>>>

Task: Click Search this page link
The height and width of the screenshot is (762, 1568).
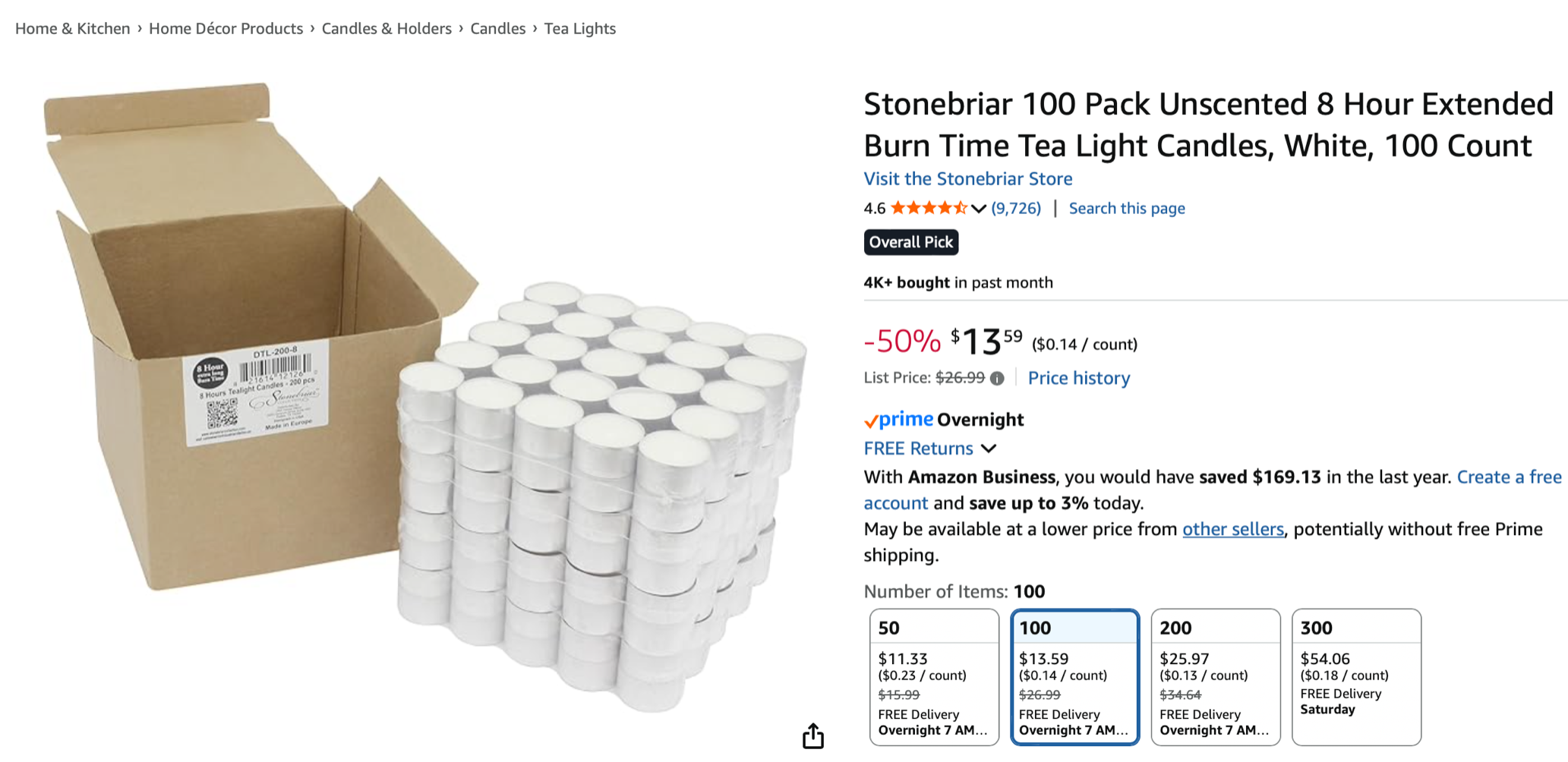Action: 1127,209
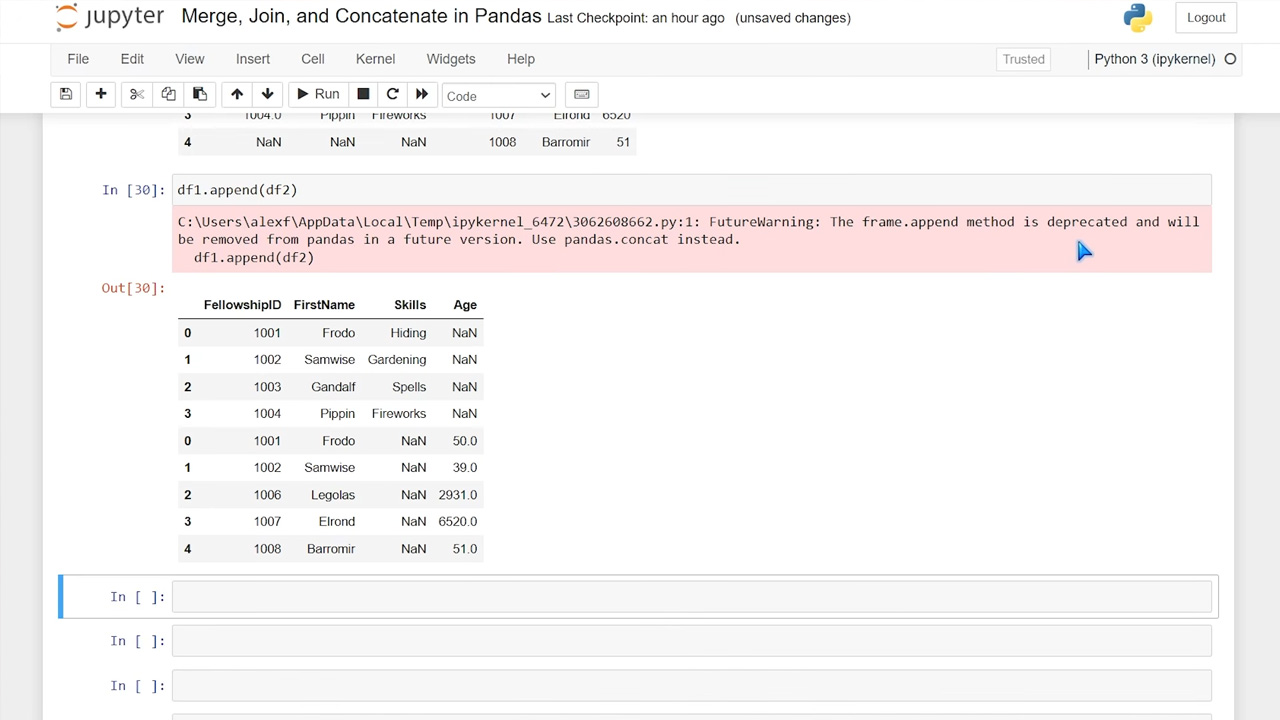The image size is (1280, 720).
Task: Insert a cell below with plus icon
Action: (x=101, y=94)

<<<

Update the rows above by replacing "screenshot" with "screen capture" and keeping everything else unchanged, and leave the pictures out of your answer.

Task: Click Search this page link
The height and width of the screen capture is (762, 1568).
Action: 1127,209
The image size is (1280, 720).
Task: Insert a cell below with plus icon
Action: (x=101, y=94)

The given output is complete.